First, the year that passed: 2015 saw commercial and multifamily mortgage bankers closing $503.8 billion in loans, according to the 2015 Commercial Real Estate/Multifamily Finance Annual Origination Volume Summation published by the Mortgage Bankers Association (MBA). Last year’s level was 26 percent higher than 2014, while dollar volume of closed loans rose by 17 percent year-over-year.

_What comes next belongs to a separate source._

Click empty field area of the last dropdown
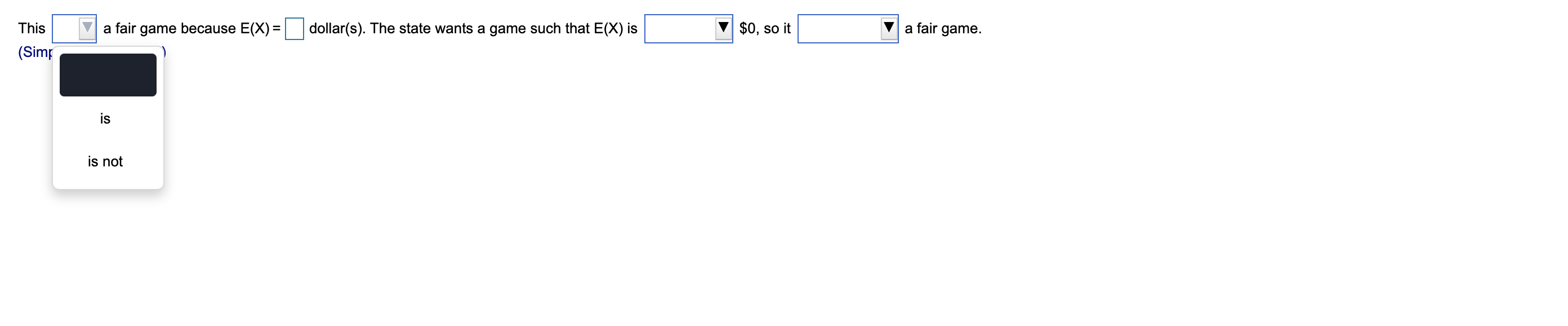1568x326 pixels. [x=839, y=29]
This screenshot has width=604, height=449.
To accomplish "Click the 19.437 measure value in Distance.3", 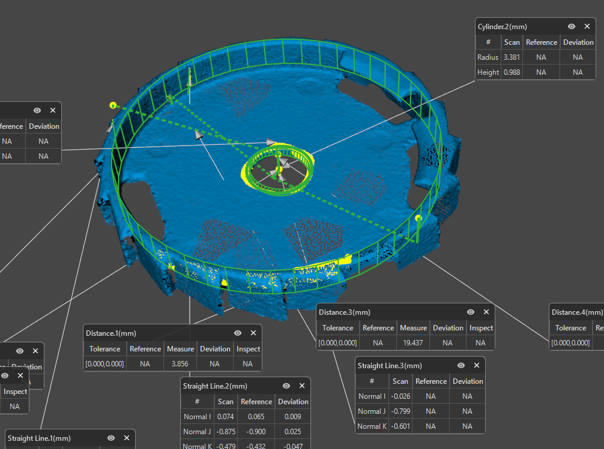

By property type, multifamily properties saw the highest origination volume, $201.7 billion, followed by office buildings, retail properties, lodging, industrial and health care. First liens accounted for 97 percent of the total dollar volume closed. Commercial bank portfolios led investor groups for whom loans originated with $138.6 billion, followed by commercial mortgage-backed securities (CMBS) issuers at $99.4 billion,
"Commercial real estate borrowing and lending in 2015 came within a whisker of the record high level of 2007," said MBA Vice President of Commercial Real Estate Research Jamie Woodwell. "Volume was driven by improving property fundamentals, strong property values and very low interest rates. Despite some credit market disruptions to start off this year and regulatory and other hurdles still ahead, many of those positive factors remain in place."
However, a new three-year economic forecast from the Urban Land Institute (ULI) Center for Capital Markets and Real Estate predicts commercial property transaction volume will decline over the next three years. The ULI anticipates $475 billion in transaction volume by 2018, while CMBS issuance is forecast to decline this year to $85 billion before rising to $100 billion in both 2017 and 2018. The ULI also forecasts commercial real estate prices to grow slowly over the next three years: by five percent this year, 2.7 percent in 2017 and three percent in 2018.
“Compared to six months ago, real estate researchers are predicting slower economic growth, slipping real estate fundamentals and lower returns from both the public and private markets,” said William Maher, ULI leader and director of North American strategy for LaSalle Investment Management. “As was the case six months ago, there is no imminent downturn on the horizon, although global economies and markets remain fragile and volatile.”